Please test the complete config below and provide the logs.

image: mcr.microsoft.com/azure-cli:latest

pipelines:
  default:
    - step:
        name: 'Deployment to Staging'
        deployment: staging
        script:
          - apk update 
          - apk add bind-tools
          - uname -a
          - cat /etc/resolv.conf
          - nslookup downloads.bicep.azure.com
          - dig downloads.bicep.azure.com
          - ping downloads.bicep.azure.com -4 -c 2

          - az --version
          # - az config set bicep.version_check=True
          - az config set bicep.use_binary_from_path=False
          - az bicep --help
          - az bicep install

This is another message which sometimes pops up.

[brwilkinson]

Thank you @krizskp ... interesting.

I don't see the warning, to show the 'use_binary_from_path=False'

Since the DNS looks good, can we try the following.

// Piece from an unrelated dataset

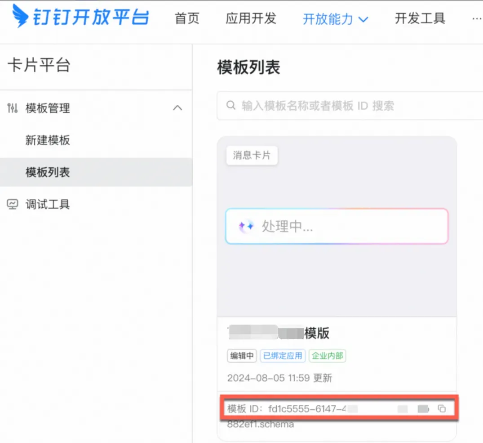This screenshot has width=483, height=443.
Task: Click the sparkle icon beside 处理中
Action: (x=246, y=226)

image: mcr.microsoft.com/azure-cli:latest

pipelines:
  default:
    - step:
        name: 'Deployment to Staging'
        deployment: staging
        script:
          # - apk update 
          # - apk add bind-tools
          # - uname -a
          # - cat /etc/resolv.conf
          # - nslookup downloads.bicep.azure.com
          # - dig downloads.bicep.azure.com
          # - ping downloads.bicep.azure.com -4 -c 2

          # - az --version
          # - az config set bicep.version_check=True
          - az config set bicep.use_binary_from_path=False
          #- az bicep --help
          - az config get
          - az bicep install

e.g.

[brwilkinson]

Looks like the fix for the config has been merged

• [ARM] Fix #25715: az bicep install/upgrade: Fix the configparser.NoSectionError: No section: 'bicep' azure-cli#25729

I guess we will see a new version in the next week.

• https://mcr.microsoft.com/en-us/product/azure-cli/tags

[brwilkinson]

Azure-CLI 2.47.0 is now latest, will close.

[anthony-c-martin]

@krizskp if you get a chance, some other commands that would be useful to help debug:

• nslookup aka.ms - nslookup for the first URL that azCLI attempts to resolve
• nslookup downloads.bicep.azure.com - nslookup for the second URL that azCLI attempts to resolve
• curl -v -LO https://aka.ms/BicepLatestRelease - this attempts the same initial GET as azCLI, with detailed logging enabled
• curl -v -LO https://downloads.bicep.azure.com/v0.15.31/bicep-linux-x64 - the second GET that azCLI attempts, with detailed logging

[brwilkinson]

Reopen - confirm DNS issue has resolution.

[brwilkinson]

Hi @krizskp any additional status updates on the DNS failures?